I am reminded of episodes ofStar Trekthat my dad used to watch. Whenever they needed to save power the captain would order ‘life support systems only’ and all non-essential power would be closed down. That’s how I feel. All the unnecessary services have been switched off and I’m left just able to function.
Tonight I went to her room, to confront her. I barged in as Eric stormed out.
I wanted to ask her how she could do it, how she could be so cruel, so cold, so unfeeling.
And then I saw the redness around her eyes, the telltale blotching of the skin on her forehead that comes out whenever she’s upset. I wanted to ask who she was crying for but then I saw the hard, cold veil drop over her face. That faint look of distaste that shapes no particular feature but is present all the same.
She screamed at me to get out and I knew. I knew there was no way back for us. We would never be like sisters again.
And that is why you are special to me, Sadie. You knew and you’re up there watching and you approve. You know that secrets and lies have a consequence. A price. You condone everything I’ve done and everything I must do. We are bonded, you and I, more than you will ever know. But how I wish I could have let you live, you troubled little soul.
I wonder how you would have felt about Christian. I think you would have understood and you would have forgiven me.
But how the hell did the little fucker not die?
Thank God I approached him from behind. It wasn’t difficult to push him into the janitor’s room. It wasn’t a challenge to close my hands around his scrawny little neck, my thumbs digging into the back as my fingers pressed hard against his Adam’s apple. He spluttered and choked and then went still against me.
I tied a clean sheet around his neck and winched his limp body up over the light fitting. He dangled like a piece of meat in the butcher’s shop. I closed the door and waited for a cleaner to happen upon his hanging, lifeless body.
There was no satisfaction. He was a means to an end. He was a mistake to be cleared away like the flour on the tabletop. He was just mess that occurred from baking the cake. He was nothing to me. Not like you, Sadie.
And now he’s awake and has not named me. He doesn’t know who tried to throttle the life from his body.
I should have checked he was dead. Another mistake.
But I am learning.

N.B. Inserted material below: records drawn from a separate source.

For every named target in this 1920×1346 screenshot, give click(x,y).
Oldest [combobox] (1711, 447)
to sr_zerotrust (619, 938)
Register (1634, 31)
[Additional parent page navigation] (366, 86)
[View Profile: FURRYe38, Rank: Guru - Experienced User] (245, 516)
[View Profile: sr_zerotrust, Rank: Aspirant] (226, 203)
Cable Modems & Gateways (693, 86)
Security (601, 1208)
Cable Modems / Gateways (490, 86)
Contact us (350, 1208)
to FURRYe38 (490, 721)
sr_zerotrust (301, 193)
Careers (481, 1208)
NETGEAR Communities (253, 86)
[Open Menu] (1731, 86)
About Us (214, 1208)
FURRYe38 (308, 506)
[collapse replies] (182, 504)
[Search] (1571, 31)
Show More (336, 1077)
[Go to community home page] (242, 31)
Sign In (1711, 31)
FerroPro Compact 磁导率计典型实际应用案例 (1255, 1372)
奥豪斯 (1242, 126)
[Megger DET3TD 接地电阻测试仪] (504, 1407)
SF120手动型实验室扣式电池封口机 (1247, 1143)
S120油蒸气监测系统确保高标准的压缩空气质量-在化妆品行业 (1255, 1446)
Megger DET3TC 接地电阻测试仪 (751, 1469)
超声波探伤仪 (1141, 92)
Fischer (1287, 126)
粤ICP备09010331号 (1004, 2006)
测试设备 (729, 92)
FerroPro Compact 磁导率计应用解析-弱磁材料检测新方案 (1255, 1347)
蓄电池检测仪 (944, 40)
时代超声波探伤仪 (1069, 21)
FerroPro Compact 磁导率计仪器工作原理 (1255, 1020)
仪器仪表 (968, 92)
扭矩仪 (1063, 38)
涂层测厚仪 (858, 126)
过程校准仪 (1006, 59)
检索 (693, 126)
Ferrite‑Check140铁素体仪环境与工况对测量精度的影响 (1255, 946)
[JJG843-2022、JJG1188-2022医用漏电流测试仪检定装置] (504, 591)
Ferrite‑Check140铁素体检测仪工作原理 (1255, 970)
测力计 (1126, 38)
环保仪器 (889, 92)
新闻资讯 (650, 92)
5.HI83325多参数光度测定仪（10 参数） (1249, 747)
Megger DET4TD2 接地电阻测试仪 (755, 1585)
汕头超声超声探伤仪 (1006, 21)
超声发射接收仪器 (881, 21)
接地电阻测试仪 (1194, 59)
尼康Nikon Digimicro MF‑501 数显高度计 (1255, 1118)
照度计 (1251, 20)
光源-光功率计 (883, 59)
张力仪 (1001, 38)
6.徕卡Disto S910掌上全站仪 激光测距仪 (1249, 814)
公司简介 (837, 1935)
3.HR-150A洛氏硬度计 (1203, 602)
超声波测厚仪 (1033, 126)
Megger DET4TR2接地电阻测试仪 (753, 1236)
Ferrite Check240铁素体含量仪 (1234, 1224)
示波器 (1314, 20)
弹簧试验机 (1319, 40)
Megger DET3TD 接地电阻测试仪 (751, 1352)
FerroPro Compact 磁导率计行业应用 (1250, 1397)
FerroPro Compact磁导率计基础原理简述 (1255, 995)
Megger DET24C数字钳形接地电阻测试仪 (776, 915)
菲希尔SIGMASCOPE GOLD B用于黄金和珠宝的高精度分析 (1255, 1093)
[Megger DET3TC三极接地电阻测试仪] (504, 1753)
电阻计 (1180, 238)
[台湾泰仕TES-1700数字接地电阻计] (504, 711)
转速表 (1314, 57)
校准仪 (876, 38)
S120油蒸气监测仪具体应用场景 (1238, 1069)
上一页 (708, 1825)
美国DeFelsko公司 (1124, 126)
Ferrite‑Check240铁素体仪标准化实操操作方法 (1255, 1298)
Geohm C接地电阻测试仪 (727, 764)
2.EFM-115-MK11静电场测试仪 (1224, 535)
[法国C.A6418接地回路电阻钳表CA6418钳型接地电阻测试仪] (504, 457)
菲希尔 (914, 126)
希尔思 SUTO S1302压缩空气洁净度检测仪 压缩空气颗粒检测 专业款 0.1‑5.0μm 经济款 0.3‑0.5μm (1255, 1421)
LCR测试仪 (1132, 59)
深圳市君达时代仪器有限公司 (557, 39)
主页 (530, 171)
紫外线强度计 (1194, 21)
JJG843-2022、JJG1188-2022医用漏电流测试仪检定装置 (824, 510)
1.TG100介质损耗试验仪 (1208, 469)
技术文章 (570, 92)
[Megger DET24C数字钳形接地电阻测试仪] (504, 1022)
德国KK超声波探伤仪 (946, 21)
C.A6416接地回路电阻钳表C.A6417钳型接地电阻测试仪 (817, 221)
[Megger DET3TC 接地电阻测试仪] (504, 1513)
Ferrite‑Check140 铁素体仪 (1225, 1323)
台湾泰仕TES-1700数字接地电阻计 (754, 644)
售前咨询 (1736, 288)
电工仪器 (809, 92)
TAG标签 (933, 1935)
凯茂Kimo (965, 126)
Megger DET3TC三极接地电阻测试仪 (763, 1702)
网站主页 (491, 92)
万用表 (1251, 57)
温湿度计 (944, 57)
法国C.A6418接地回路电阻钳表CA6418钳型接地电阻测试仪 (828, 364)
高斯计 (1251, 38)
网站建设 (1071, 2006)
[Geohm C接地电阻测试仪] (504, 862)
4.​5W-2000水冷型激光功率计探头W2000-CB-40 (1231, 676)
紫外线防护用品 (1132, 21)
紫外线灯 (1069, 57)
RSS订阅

There will be no more errors.
Keep watching, my little Sadie, because the best is yet to come.
Sixty-Eight
Kim put the phone onto speaker and held it between herself and Bryant.
‘So we can find no motive for the murders of either Sadie Winters or ShaunCoffee-Todd?’
Everyone answered in the negative.
‘And we agree that Christian Fellows was attacked because he might have seen something, even though his parents insist he saw nothing and won’t let us near him?’
‘Looks that way, guv,’ Bryant offered.
‘And we all know is that we’re dealing with an environment that doesn’t seem to operate like the real world.’
‘Oh yeah,’ Dawson agreed.
‘So, are we looking in the wrong direction?’ she asked, remembering the conversation at the Winters’ home.
She continued. ‘Mrs Winters referred to the parents of Shaun by their first names, Anthony and Louise, but Mr Winters was very quick to state that they’d only met at a few school functions. Why would he do that when Anthony made it clear that the families were very close?’ she asked. ‘Almost like cousins, he said about the children,’ she added.
‘You think Winters would hide something to do with his own daughter’s murder?’ Bryant asked.
As a father to a twenty-year-old girl she could understand her colleague’s disbelief. But that was okay. Suspicion of everyone they came into contact with was her job.
‘He’s already hidden the fact Sadie was on antidepressants, and someone changed that note to a suicide note,’ she reminded him. ‘Now, let me ask, who believes that the events of this week are unrelated?’
No one spoke.
‘And yet the children have not done anything to anyone that we can find, so where does that leave us?’